Dopo aver impostato una campagna di stampa durata circa un anno, Mussolini decide di passare alla persecuzione concreta dei diritti dei cittadini di religione ebraica, o comunque considerati “di razza ebraica”. Il primo passo del governo riguarda l’individuazione di chi debba essere colpito dalle leggi. Il 22 agosto 1938 viene, quindi, chiesto agli ebrei di esprimere, attraverso un modulo, la propria «appartenenza alla razza ebraica». È un modo per contarli e capire esattamente la portata numerica delle conseguenze dei provvedimenti. Il censimento attesta la presenza di
58.412 ebrei sul territorio nazionale e nelle colonie, dei quali 48.032 italiani e 10.380 stranieri residenti da oltre sei mesi.
È una cifra che corrisponde all’1,1 per mille della popolazione totale.
Coloro che non si dichiarano sono passibili di multe e di arresto.
Il passo successivo è l’espulsione degli ebrei dalle scuole, in Italia, nelle colonie e nei possedimenti.

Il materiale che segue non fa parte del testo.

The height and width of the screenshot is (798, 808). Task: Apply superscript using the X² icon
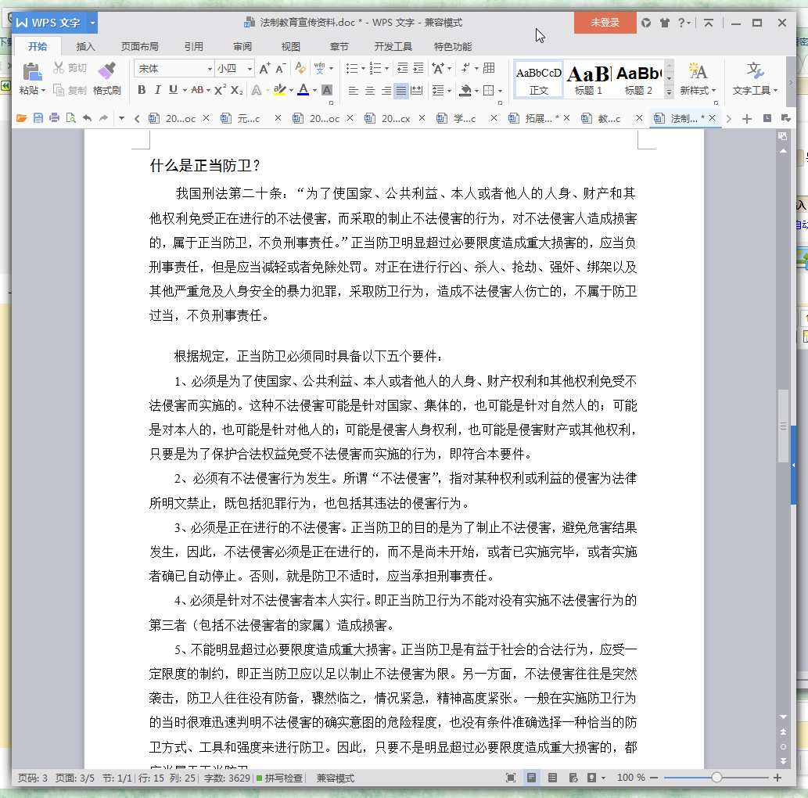click(x=220, y=90)
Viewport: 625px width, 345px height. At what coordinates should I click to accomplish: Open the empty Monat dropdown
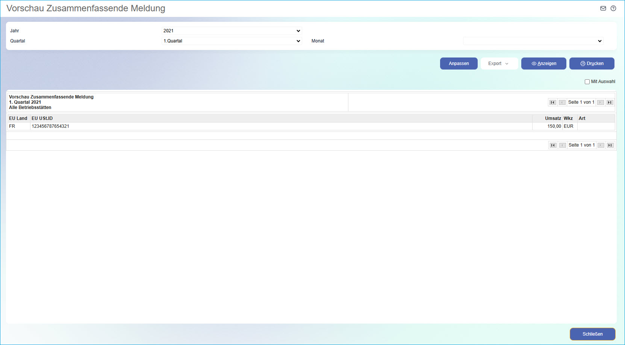pyautogui.click(x=533, y=41)
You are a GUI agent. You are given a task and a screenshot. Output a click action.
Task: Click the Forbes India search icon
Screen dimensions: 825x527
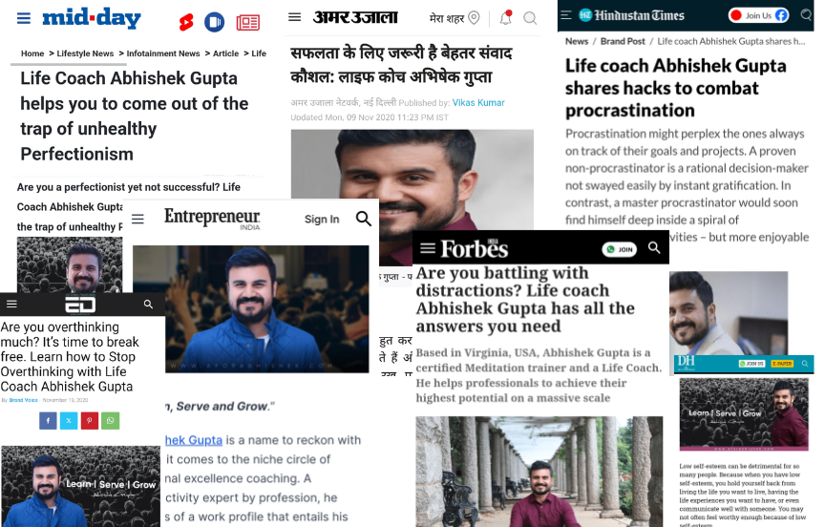(x=654, y=247)
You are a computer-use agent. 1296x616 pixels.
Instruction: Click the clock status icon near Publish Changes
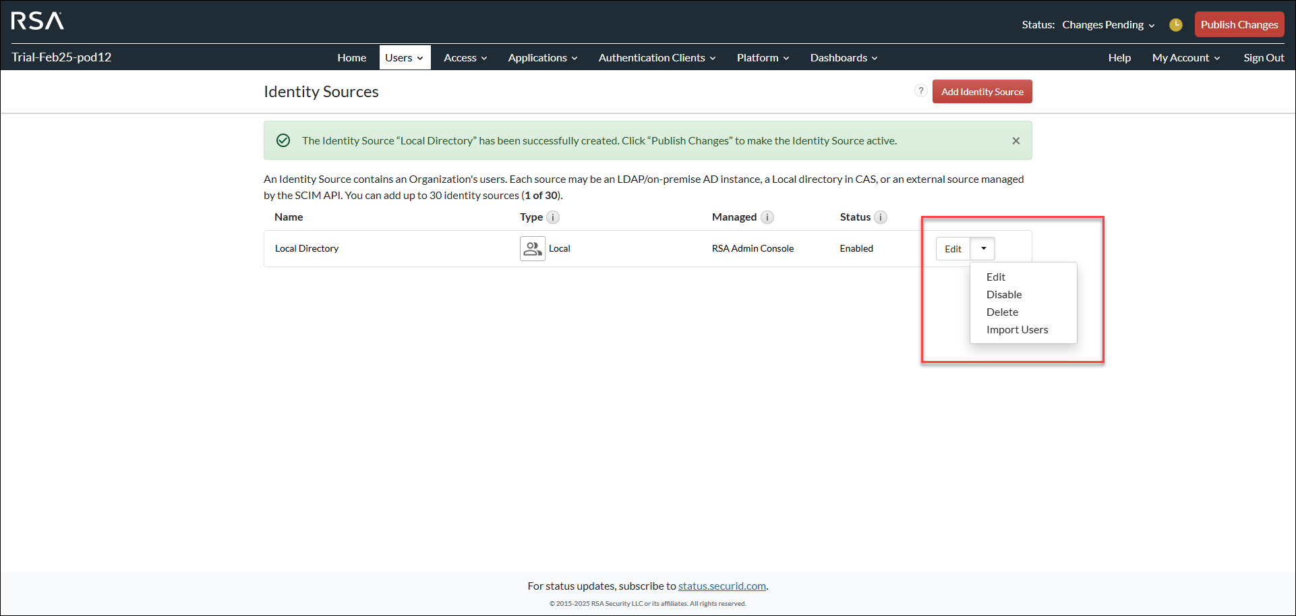(x=1175, y=24)
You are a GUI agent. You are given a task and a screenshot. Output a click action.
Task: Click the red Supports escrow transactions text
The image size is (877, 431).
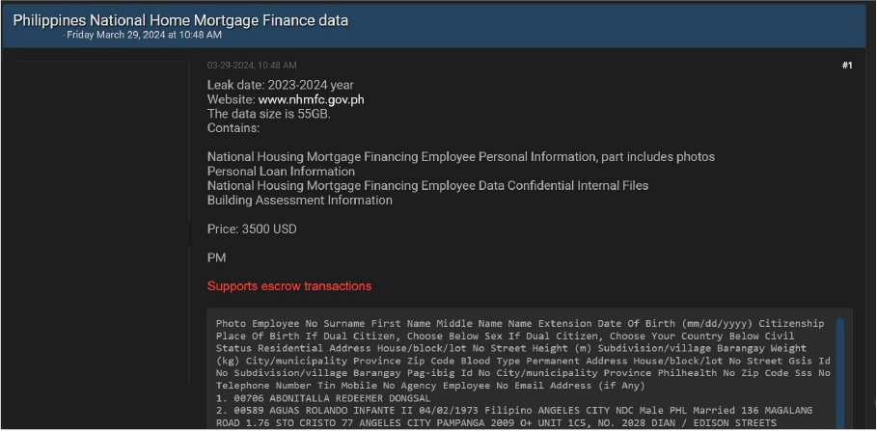pyautogui.click(x=289, y=286)
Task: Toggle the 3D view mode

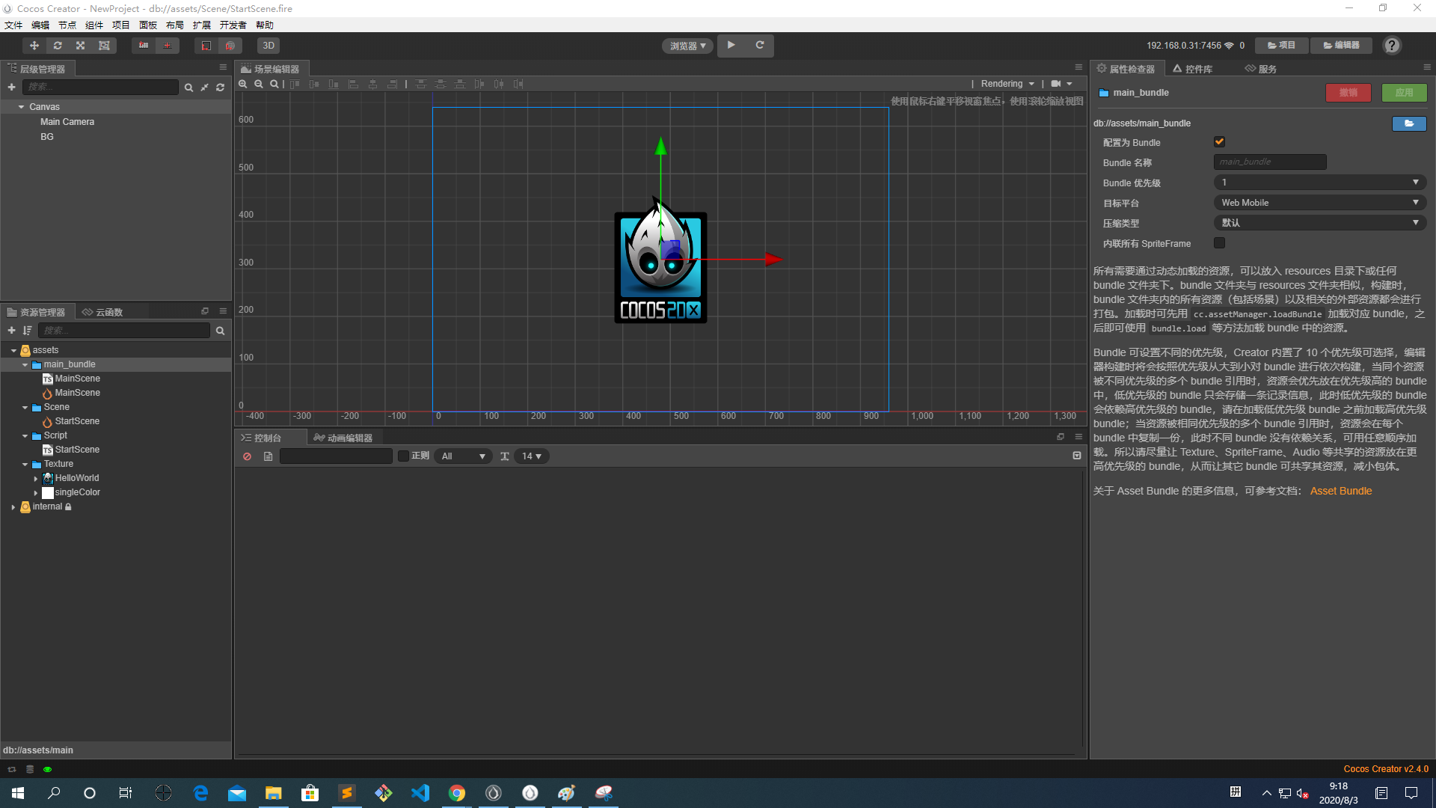Action: pos(269,46)
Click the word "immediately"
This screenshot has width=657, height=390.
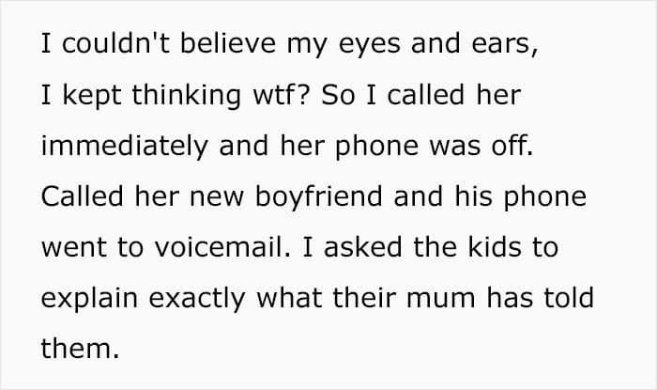(125, 147)
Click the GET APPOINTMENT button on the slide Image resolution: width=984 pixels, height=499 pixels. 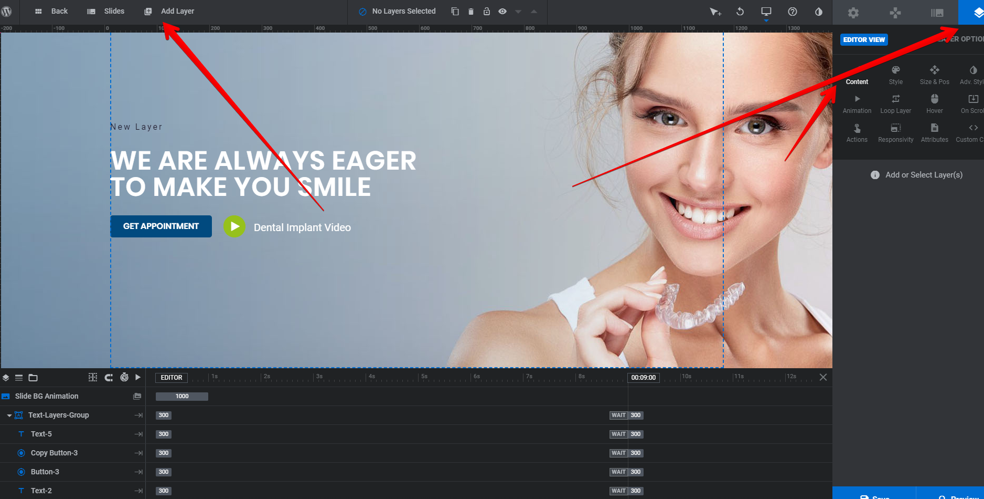pos(161,226)
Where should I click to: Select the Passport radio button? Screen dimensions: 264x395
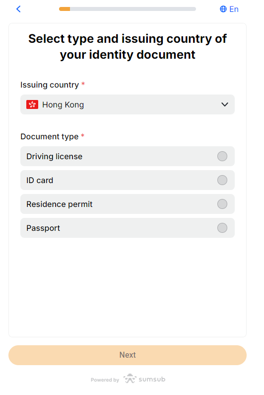point(222,228)
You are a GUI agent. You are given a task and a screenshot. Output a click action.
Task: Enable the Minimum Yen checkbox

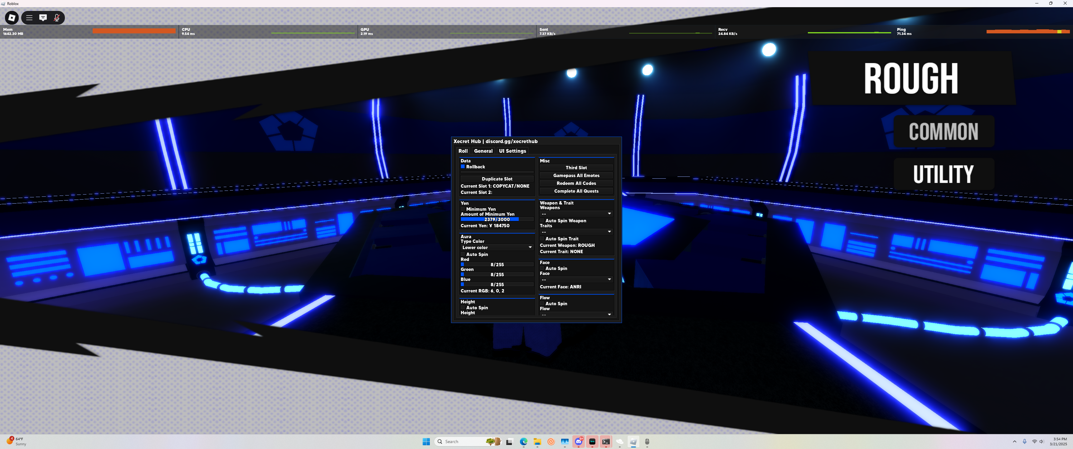(463, 209)

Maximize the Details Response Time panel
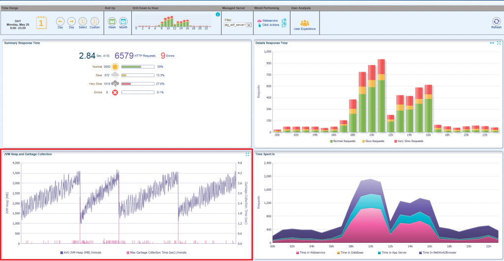coord(499,43)
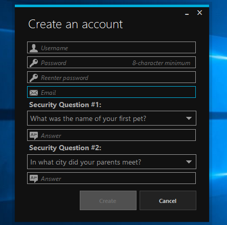Minimize the Create an account window
227x225 pixels.
pyautogui.click(x=187, y=14)

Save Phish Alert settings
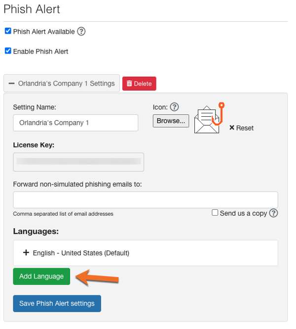click(x=57, y=303)
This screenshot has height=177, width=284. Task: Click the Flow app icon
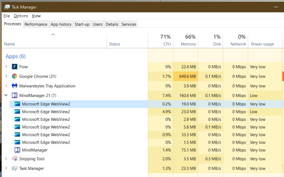pyautogui.click(x=15, y=67)
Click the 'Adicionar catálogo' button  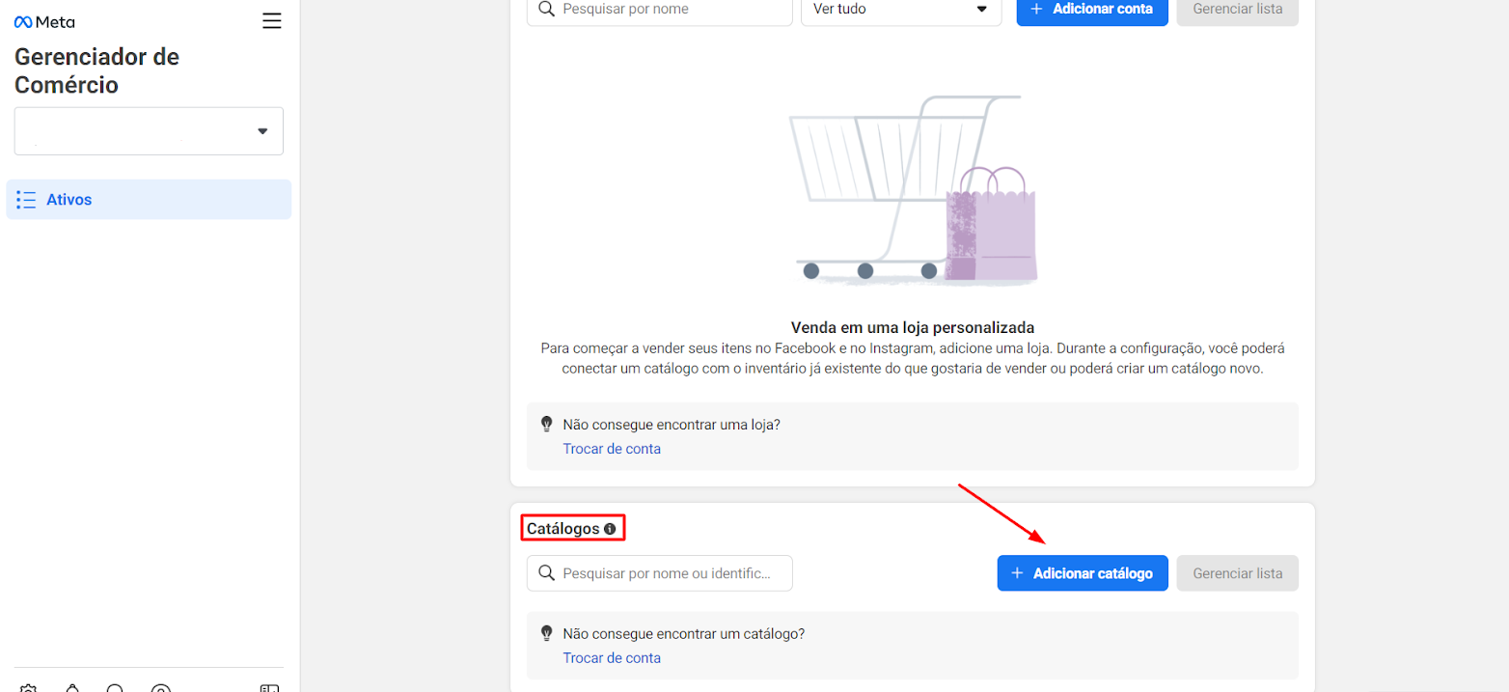click(x=1083, y=573)
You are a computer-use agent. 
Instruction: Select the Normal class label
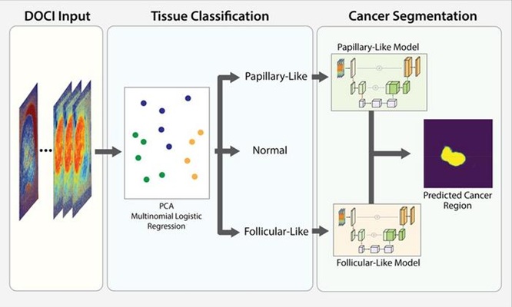(x=269, y=150)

La decisione del ministro dell’Istruzione pubblica Giuseppe Bottai, del tutto autonoma e addirittura in anticipo rispetto alla legislazione tedesca, viene resa operativa con il decreto legge del 5 settembre 1938 n.1390 intitolato Provvedimenti per la difesa della razza nella scuola fascista, poi trasformato in legge. Come prevede la prassi, il re Vittorio Emanuele III di Savoia firma questo e i successivi provvedimenti legislativi, dandovi dunque il proprio avallo. Migliaia di studenti di ogni età e classe e centinaia di docenti sono espulsi dalle scuole del regno.
Il 6-7 ottobre il Gran consiglio del fascismo, organo supremo del partito, presieduto da Mussolini e con il compito di dare indicazioni politiche al Parlamento (che finisce per sostituire), approva una Dichiarazione sulla razza i cui punti vengono poi ripresi completamente nel regio decreto legge del 17 novembre 1938, n. 1728. Con questo testo sono emanate le leggi antiebraiche vere e proprie, secondo le quali gli ebrei non possono sposarsi con non ebrei e subiscono forti limitazioni ai diritti di proprietà e di lavoro. Sono anche espulsi dal partito, dalle forze armate e non possono lavorare per enti statali o parastatali, nazionali e locali. Sono sequestrati beni mobili e immobili.
Il decreto legge stabilisce inoltre chi vada considerato ebreo, cioè i figli di due genitori ebrei, quelli di padre ebreo e madre di nazionalità straniera, o chi è nato da matrimonio misto ma professa la religione ebraica. Invece, non è considerato ebreo chi sia nato da matrimonio misto ma non professi la religione ebraica. Sono “discriminati”, cioè non sottoposti alle leggi antiebraiche, i familiari di caduti in guerra, di volontari di guerra decorati al valore militare, di caduti per la «causa fascista», di mutilati, invalidi e feriti, di iscritti al partito negli anni precedenti al 1922, e di chi ha eccezionali benemerenze.
Nel giugno 1939 un ulteriore decreto legge (29 giugno 1939, n.1054), vieta agli ebrei di praticare moltissime professioni, tra le quali quelle di notaio, giornalista, medico, farmacista, avvocato, commercialista, ingegnere, architetto, chimico, agronomo, geometra, ecc.
Circolari di polizia, fino al 1942, continueranno a colpire gli ebrei in quasi tutte le attività quotidiana, rendendo loro la vita praticamente impossibile.